What is required: Beneath this instruction is a listing; write out exactly the line that contains "Open the browser extensions puzzle icon" and each line after it to the last.
========
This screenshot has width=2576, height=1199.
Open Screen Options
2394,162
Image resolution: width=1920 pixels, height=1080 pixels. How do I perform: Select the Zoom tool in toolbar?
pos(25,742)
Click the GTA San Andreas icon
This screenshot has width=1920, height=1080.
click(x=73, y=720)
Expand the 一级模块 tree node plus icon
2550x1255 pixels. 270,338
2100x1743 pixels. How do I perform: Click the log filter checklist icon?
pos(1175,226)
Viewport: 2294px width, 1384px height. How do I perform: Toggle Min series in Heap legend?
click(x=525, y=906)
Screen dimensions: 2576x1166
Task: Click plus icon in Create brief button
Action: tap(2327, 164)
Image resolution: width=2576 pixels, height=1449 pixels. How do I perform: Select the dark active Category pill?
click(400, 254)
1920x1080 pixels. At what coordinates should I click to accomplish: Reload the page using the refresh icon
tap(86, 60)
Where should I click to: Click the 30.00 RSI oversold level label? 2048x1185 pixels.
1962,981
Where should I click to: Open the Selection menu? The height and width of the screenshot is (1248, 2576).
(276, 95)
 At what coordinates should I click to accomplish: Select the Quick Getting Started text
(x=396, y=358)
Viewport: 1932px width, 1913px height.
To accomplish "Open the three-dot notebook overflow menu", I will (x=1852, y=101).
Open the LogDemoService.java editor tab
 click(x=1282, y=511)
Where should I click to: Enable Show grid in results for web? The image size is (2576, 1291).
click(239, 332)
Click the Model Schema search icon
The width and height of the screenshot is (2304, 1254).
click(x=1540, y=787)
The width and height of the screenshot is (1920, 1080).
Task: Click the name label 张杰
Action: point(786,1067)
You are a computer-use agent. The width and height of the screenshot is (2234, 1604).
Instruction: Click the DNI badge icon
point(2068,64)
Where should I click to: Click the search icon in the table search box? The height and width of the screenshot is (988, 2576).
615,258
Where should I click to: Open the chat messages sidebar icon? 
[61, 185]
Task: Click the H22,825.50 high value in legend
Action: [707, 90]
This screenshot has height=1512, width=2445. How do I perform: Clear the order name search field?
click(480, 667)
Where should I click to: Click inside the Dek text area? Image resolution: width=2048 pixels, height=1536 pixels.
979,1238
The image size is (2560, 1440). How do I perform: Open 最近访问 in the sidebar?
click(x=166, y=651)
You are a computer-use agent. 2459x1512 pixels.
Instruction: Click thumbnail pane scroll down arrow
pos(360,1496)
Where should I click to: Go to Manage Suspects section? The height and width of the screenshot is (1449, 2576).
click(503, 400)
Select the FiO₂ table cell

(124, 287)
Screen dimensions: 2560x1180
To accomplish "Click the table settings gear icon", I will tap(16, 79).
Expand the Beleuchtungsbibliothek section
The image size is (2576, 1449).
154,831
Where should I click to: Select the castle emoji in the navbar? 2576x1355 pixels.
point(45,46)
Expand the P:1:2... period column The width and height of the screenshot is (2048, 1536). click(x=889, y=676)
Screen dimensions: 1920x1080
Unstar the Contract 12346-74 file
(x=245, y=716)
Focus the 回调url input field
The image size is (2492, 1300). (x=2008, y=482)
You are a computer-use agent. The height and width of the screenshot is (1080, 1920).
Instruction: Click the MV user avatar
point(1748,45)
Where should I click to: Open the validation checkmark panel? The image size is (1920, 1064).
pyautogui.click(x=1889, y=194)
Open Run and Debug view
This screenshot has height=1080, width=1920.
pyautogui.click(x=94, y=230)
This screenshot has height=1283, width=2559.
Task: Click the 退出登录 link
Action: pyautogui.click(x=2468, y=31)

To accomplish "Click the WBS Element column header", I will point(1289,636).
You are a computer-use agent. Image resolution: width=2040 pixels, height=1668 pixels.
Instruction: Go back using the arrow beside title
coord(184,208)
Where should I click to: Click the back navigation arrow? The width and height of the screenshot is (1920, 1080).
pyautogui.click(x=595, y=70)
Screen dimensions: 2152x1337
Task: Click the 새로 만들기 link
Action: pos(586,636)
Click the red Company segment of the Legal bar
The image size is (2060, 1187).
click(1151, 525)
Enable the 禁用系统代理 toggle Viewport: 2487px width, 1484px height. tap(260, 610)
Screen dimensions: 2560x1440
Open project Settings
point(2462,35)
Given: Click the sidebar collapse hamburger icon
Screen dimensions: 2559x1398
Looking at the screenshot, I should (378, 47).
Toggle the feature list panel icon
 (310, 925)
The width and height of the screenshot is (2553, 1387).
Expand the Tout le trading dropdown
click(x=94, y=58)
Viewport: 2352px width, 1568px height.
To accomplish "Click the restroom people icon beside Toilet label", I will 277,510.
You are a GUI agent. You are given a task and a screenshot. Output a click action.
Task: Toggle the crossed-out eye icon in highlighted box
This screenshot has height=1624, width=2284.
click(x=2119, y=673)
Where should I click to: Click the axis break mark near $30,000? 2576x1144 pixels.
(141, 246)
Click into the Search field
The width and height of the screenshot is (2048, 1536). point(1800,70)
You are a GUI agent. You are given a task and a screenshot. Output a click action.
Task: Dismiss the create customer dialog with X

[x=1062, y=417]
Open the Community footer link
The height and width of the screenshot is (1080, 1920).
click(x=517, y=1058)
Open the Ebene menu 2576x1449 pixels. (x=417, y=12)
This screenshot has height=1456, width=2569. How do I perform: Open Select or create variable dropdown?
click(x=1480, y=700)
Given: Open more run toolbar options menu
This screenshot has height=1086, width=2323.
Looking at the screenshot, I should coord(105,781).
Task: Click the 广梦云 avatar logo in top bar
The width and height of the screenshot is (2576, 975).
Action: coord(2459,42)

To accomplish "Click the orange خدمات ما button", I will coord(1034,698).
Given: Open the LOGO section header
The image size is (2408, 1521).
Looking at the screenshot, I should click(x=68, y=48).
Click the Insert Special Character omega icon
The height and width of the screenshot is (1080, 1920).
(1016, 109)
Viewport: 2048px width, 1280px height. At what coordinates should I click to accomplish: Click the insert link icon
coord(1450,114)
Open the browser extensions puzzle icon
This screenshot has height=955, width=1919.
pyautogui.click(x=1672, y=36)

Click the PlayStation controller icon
========
Exercise response:
Open the browser extensions puzzle icon
This screenshot has height=955, width=1919.
pyautogui.click(x=1672, y=36)

Click the PlayStation controller icon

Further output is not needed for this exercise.